• _Task description_:
Gather up every line from the entries below that uses the word "card".

(Data records)
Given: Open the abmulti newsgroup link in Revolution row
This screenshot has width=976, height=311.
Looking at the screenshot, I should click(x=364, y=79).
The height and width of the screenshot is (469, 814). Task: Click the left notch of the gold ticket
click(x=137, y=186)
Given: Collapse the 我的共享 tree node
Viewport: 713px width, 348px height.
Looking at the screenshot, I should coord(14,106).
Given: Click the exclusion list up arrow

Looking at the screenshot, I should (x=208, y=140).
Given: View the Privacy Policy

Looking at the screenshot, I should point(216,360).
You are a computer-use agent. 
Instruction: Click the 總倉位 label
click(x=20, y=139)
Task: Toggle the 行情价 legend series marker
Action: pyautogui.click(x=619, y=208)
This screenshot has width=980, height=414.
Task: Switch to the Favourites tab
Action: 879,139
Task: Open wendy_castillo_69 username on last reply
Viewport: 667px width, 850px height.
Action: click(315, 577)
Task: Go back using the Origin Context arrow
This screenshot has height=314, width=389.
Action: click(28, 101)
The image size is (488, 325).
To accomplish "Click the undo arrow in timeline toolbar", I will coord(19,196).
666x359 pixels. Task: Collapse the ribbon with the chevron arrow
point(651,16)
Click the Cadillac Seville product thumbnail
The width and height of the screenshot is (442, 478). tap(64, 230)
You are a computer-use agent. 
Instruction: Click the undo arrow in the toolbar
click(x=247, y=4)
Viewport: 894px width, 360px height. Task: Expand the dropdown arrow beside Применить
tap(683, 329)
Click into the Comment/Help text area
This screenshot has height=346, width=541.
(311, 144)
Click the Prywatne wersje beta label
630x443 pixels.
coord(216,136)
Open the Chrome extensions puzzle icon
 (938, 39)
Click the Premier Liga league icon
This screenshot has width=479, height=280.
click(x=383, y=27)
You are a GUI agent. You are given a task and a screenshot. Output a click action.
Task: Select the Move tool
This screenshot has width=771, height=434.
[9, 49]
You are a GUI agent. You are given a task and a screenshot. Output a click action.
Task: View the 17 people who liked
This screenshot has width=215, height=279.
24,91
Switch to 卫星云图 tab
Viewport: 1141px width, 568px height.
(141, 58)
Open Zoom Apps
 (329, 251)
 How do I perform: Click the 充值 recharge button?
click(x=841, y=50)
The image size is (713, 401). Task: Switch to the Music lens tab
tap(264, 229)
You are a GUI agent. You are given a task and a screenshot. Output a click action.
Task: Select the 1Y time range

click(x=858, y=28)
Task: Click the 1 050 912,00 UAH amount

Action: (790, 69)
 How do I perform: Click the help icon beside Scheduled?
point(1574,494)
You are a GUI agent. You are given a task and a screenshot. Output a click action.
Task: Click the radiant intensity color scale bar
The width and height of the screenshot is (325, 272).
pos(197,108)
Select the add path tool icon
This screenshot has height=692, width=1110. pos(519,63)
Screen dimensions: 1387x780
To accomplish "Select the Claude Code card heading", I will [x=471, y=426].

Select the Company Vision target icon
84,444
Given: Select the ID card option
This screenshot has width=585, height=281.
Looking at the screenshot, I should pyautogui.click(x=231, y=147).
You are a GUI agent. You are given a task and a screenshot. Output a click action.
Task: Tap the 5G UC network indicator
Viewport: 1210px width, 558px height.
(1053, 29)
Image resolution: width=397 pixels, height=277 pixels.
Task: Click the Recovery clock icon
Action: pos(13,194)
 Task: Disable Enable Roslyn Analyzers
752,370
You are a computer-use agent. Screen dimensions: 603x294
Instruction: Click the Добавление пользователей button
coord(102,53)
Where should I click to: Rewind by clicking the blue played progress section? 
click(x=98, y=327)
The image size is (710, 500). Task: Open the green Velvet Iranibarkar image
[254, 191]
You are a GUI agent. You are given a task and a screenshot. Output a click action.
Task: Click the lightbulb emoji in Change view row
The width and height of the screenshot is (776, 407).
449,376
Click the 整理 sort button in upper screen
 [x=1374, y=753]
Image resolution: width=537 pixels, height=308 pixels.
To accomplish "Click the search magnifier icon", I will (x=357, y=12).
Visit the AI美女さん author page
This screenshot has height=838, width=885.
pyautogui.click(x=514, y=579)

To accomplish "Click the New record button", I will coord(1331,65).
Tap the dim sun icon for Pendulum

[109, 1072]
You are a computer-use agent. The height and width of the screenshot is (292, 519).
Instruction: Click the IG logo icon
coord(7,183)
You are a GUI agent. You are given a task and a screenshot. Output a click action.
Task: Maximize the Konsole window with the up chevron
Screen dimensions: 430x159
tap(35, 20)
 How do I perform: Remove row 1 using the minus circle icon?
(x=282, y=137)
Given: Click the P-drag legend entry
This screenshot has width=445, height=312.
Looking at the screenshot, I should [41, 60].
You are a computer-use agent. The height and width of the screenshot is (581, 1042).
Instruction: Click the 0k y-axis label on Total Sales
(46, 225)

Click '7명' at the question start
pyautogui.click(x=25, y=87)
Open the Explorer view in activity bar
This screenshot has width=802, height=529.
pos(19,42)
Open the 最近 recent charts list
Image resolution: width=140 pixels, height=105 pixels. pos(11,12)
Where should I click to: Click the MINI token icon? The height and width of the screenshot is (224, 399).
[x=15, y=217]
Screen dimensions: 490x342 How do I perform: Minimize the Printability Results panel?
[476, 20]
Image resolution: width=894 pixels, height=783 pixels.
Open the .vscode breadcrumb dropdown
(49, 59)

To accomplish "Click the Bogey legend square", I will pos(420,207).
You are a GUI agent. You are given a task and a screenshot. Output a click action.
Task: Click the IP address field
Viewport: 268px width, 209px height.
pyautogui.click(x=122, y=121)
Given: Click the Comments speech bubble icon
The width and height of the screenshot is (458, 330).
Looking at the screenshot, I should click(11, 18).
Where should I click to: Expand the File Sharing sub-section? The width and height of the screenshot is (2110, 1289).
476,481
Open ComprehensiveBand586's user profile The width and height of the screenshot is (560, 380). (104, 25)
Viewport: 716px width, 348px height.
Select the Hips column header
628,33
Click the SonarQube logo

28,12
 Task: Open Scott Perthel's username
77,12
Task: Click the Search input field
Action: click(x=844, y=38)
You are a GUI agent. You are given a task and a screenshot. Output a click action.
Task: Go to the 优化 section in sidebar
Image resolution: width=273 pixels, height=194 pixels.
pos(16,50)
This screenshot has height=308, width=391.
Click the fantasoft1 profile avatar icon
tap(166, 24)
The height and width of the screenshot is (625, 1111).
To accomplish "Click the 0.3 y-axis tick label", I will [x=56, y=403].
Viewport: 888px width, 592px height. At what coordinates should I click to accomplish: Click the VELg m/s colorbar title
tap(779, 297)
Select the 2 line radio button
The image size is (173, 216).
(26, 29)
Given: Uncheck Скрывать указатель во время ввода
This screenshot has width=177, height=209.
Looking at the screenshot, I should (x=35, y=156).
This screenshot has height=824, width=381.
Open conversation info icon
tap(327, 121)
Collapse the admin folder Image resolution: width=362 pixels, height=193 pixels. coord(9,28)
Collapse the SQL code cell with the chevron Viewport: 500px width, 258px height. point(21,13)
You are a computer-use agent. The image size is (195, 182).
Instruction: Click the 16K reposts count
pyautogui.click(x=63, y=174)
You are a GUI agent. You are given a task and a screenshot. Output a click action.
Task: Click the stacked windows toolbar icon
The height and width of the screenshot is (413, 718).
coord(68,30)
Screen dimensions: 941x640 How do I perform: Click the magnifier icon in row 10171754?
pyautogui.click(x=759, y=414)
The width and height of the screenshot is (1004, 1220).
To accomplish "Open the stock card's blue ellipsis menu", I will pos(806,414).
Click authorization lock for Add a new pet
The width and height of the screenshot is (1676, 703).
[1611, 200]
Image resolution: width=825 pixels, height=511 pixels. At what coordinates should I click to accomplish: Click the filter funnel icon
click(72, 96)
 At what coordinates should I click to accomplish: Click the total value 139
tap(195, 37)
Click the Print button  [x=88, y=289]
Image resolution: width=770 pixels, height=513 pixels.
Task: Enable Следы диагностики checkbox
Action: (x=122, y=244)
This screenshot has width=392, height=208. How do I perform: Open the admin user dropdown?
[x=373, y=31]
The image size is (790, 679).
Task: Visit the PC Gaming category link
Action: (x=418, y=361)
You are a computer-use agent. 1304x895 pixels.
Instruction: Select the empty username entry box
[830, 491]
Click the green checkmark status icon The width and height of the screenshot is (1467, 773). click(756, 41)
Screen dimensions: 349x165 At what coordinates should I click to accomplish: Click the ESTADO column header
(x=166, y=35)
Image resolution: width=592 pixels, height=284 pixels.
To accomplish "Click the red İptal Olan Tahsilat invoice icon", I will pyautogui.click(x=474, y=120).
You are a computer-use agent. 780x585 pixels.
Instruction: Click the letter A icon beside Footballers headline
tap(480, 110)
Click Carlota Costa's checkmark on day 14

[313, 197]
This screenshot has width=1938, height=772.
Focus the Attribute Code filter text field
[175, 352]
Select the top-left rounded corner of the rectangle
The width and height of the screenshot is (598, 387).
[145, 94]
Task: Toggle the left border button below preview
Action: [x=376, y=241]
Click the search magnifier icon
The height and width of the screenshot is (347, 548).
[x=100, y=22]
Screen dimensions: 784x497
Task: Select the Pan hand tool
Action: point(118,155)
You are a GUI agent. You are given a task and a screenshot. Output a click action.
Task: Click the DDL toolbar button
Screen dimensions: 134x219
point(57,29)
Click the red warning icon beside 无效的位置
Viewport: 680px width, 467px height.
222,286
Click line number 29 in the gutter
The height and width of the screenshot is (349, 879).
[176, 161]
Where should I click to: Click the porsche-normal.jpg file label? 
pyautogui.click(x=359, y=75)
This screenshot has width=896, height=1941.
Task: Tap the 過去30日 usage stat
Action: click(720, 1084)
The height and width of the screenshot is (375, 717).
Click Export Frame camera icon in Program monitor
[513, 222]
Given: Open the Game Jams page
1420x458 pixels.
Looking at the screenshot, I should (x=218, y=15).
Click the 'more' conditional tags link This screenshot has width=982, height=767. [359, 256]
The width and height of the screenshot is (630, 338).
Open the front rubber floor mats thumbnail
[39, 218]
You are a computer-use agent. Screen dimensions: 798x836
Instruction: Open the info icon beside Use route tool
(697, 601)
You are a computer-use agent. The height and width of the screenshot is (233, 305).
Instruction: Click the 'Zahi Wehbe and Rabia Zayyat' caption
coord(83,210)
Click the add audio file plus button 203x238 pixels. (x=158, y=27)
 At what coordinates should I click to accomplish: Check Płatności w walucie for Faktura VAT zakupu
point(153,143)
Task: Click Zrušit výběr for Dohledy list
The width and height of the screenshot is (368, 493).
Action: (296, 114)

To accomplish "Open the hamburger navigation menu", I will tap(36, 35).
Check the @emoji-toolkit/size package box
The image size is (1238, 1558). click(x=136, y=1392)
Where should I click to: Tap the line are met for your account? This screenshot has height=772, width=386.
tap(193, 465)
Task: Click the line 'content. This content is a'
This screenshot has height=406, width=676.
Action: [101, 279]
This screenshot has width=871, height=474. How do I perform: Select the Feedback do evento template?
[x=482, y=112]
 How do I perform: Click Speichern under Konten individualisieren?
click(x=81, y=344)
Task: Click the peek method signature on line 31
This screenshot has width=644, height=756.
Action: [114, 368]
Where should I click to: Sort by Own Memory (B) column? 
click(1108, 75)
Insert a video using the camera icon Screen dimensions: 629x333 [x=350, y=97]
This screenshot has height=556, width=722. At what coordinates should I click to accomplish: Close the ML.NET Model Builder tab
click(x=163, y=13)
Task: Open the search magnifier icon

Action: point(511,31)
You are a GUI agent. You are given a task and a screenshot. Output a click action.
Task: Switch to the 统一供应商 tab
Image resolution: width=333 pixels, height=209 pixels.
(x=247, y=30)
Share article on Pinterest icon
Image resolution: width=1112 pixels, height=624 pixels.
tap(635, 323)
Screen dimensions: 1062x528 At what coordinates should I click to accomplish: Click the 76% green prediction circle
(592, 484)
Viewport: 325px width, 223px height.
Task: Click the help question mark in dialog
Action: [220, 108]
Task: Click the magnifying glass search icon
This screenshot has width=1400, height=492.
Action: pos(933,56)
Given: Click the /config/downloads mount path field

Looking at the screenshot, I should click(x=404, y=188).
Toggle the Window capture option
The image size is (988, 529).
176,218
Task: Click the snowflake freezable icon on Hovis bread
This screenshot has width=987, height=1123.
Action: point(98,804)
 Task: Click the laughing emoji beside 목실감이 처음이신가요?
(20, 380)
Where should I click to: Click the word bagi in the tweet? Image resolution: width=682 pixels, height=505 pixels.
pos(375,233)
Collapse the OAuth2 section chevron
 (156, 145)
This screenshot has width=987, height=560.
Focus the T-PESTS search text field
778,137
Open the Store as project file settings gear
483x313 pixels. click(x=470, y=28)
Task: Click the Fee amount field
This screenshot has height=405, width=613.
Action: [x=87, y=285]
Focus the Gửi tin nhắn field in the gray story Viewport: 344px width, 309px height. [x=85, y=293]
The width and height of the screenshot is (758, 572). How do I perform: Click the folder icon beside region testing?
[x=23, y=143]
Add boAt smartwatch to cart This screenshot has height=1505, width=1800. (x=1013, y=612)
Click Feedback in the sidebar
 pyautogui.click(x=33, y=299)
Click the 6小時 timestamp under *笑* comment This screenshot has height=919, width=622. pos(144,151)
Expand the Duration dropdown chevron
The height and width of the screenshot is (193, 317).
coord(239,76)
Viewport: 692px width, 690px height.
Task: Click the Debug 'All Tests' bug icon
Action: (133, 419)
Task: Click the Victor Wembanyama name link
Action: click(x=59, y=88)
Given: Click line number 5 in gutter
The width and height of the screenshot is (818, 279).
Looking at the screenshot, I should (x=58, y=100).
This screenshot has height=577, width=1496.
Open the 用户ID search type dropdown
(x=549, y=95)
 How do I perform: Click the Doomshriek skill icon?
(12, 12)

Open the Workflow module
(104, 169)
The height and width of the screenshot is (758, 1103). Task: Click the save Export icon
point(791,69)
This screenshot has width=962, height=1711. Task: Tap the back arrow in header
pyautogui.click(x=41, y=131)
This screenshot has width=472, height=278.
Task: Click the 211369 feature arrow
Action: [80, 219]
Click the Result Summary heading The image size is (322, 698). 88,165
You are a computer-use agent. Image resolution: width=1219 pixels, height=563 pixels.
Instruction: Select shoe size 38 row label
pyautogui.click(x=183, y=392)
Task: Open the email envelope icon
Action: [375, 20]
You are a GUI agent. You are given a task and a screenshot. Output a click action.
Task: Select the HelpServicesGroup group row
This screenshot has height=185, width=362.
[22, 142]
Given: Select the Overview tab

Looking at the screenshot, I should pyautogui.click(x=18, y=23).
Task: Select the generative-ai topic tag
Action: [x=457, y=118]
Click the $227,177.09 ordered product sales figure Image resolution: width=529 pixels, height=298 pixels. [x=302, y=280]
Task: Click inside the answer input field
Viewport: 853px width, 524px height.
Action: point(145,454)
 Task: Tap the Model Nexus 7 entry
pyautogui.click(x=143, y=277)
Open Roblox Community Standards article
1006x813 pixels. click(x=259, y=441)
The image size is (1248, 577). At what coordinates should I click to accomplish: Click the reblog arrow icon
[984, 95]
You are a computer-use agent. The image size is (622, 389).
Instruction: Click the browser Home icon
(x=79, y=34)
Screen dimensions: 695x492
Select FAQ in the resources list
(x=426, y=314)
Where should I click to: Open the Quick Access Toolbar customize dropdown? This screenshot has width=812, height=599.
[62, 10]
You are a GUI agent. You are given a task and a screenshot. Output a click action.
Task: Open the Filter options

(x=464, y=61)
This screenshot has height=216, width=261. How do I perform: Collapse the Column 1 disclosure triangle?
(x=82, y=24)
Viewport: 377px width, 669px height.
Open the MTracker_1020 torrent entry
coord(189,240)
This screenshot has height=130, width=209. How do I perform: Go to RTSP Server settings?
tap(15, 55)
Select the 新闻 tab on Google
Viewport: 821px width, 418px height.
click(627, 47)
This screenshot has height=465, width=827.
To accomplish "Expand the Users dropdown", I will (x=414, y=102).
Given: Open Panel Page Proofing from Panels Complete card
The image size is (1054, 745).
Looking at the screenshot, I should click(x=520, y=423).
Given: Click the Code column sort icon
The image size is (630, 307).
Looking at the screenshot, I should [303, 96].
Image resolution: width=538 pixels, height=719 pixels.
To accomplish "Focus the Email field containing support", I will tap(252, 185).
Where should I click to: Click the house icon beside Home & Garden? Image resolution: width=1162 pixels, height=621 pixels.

• _Output for this task_:
To accomplish "Select the Claude Code card heading", I will [x=471, y=426].
Given: Select the ID card option
To accomplish "Open the stock card's blue ellipsis menu", I will pos(806,414).
Given: Open Panel Page Proofing from Panels Complete card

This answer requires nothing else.